Begegnung mit Schauspielerin Teil der Inszenierung
Zuschauerin Lydia Lange wird in die Garderobe geführt. Durch die VR-Brille ist lediglich ein Schminktisch mit ein paar Utensilien zu sehen. Sie nimmt die Brille ab. Plötzlich steht ihr Claudia Renner alias Helene Weigel leibhaftig gegenüber: „Die Mühe, das ist wichtig. Das ist Arbeit, das ist deine Arbeit an der Sache. Und die Sache, die ist groß. Sie ist noch lange nicht fertig. Und deshalb ist die Probe nicht zu Ende, sie ist noch lange nicht zu Ende, hörst du?“
VR-Brille versetzt in unterschiedliche Zeiten und Räume
Jeder Raum versetzt einen in eine andere Zeit und Welt. Sei es die kleine schmucklose Garderobe von Helene Weigel, der Zuschauer- oder der Bühnenraum. Ganz besonders fasziniert das Schlussbild, wenn die Decke und die Wände vor den Augen abgebaut werden und man sich unvermittelt an einem rauschenden Bach mitten in den Bergen befindet. Von dem Spiel mit künstlicher Realität sind am Ende sowohl Lydia Lange als auch die anderen Zuschauer*innen begeistert.
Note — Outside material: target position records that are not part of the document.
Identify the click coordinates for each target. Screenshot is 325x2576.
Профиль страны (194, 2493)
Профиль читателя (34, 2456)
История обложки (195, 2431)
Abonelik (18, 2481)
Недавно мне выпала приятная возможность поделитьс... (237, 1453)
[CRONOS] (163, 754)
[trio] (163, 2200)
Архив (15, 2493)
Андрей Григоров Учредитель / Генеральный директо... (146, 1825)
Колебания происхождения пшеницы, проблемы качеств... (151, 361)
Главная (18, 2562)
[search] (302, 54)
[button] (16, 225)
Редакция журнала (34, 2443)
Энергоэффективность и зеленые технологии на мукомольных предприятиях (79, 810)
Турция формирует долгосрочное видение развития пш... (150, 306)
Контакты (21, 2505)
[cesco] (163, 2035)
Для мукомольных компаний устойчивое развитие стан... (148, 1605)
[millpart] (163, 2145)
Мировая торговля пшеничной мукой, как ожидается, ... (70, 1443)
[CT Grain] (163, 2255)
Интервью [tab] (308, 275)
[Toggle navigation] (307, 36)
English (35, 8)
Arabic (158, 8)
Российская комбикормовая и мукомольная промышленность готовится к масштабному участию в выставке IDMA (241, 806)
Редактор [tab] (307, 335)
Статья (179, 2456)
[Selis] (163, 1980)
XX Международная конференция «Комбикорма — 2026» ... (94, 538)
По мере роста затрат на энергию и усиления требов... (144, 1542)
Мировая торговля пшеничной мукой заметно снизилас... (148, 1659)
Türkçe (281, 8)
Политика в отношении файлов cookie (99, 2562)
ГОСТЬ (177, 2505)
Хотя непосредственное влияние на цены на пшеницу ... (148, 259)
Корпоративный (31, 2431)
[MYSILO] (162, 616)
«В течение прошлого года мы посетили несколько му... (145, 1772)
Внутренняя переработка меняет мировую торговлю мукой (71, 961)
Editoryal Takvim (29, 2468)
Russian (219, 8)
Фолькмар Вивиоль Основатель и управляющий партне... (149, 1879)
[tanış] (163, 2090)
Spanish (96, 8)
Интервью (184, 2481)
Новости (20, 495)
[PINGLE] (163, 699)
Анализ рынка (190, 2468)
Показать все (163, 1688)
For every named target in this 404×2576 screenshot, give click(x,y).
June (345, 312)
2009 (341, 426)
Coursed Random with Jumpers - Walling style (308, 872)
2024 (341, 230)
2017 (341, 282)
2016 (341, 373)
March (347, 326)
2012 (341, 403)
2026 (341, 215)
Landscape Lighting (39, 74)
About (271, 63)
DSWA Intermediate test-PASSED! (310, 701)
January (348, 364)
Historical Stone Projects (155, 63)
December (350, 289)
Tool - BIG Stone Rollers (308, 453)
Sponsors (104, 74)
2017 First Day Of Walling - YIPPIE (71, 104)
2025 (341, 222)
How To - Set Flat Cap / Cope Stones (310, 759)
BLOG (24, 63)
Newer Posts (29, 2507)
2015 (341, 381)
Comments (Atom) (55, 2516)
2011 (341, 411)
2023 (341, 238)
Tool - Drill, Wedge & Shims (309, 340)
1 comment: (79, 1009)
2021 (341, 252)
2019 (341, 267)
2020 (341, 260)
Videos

Zuschauer loben innovatives Erlebnis
„Vor allem man hat erst einmal alles erlebt, alles gesehen und sich manchmal geärgert, was für ein Typ der Bertolt Brecht war. Am Ende habe ich gesehen, wie die anderen Zuschauer da mitmachen, das war echt so ein Eye-Opener“, erklärt Lange. Andere Zuschauer loben die innovative technische Umsetzung. Manch eine ist zu Tränen gerührt und hätte „Antigone am liebsten in den Arm genommen“.